## Text extract
RFC: API for declarative parameterized web queries

Hello all!

Since I'm doing web querying/scraping of tabular data in several of my scripts, I want to refactor this functionality into a convenient module, and I would appreciate some input/criticism/wisdom from the other resident monks on that topic... :)

By "query", I mean a complete recipe for downloading a document from the web and extracting relevant pieces from it using XPath expressions and/or regexes.
By "tabular data", I mean that when a query is executed, it returns a list of items where each item has the same set of pre-defined "fields".

The module's API should allow query definitions to be:

encapsulated - Everything that defines a particular query, should appear together as one self-contained unit in the user's source code.
declarative - Don't make the user write unnecessary boilerplate code or worry about implementation details.
reusable - Once a query is defined, it should be very easy for the user to execute it many times with different parameters during the program's execution.

What I have so far:

My current idea (a.k.a. "first draft") for the API is demonstrated by the following simple usage example, which would be a script for finding TV series by name:

#!/usr/bin/perl
use warnings;
use strict;
use My::Hypothetical::Web::Query::Module qw(register_query);


# Defining the query:

register_query 'tvdb_series_search' => {
    url   => 'http://thetvdb.com/api/GetSeries.php?seriesname=%s',
    cache => 'tvdb_search_%s.xml',
    items => '/Data/Series',  # this is an XPath expression!
    class => 'Series',
    parse => { 'name' => './SeriesName',
               'year' => ['./FirstAired', qr/^(\d{0,4})/],
               'desc' => './Overview' },
};


# Defining the type for the query's result items:

package Series {
    use Moo;
    has name => (is => 'ro');
    has year => (is => 'ro');
    has desc => (is => 'ro');
    
    sub summary {
        my $self = shift;
        return sprintf "%s [%s]\n  %s\n", $self->name, $self->year,
                   substr($self->desc, 0, 64).'...';
    }
}


# Executing the query and iterating over its result list:

my $it = tvdb_series_search( $ARGV[0] );

while (my $series = $it->()) {
    print $series->summary();
}
[download]

Sample output:

$ ./findseries.pl cards
House of Cards [1990]
  The PM made a deadly mistake when he passed over Francis Urquhar...

## Stated task 1
According to the RFC post, what three properties should the module's API allow query definitions to have?
## Stated task 2
Quote the passage of the RFC post that begins with the words containing "register_query 'tvdb_series_search' =>" and ends with "an XPath expression!".

## Recorded information
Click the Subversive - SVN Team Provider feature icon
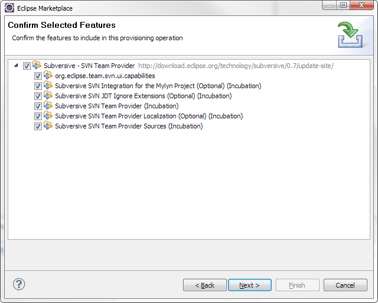coord(37,65)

## Task output 1
Encapsulated, declarative, and reusable.

## Task output 2
register_query 'tvdb_series_search' => {
    url   => 'http://thetvdb.com/api/GetSeries.php?seriesname=%s',
    cache => 'tvdb_search_%s.xml',
    items => '/Data/Series',  # this is an XPath expression!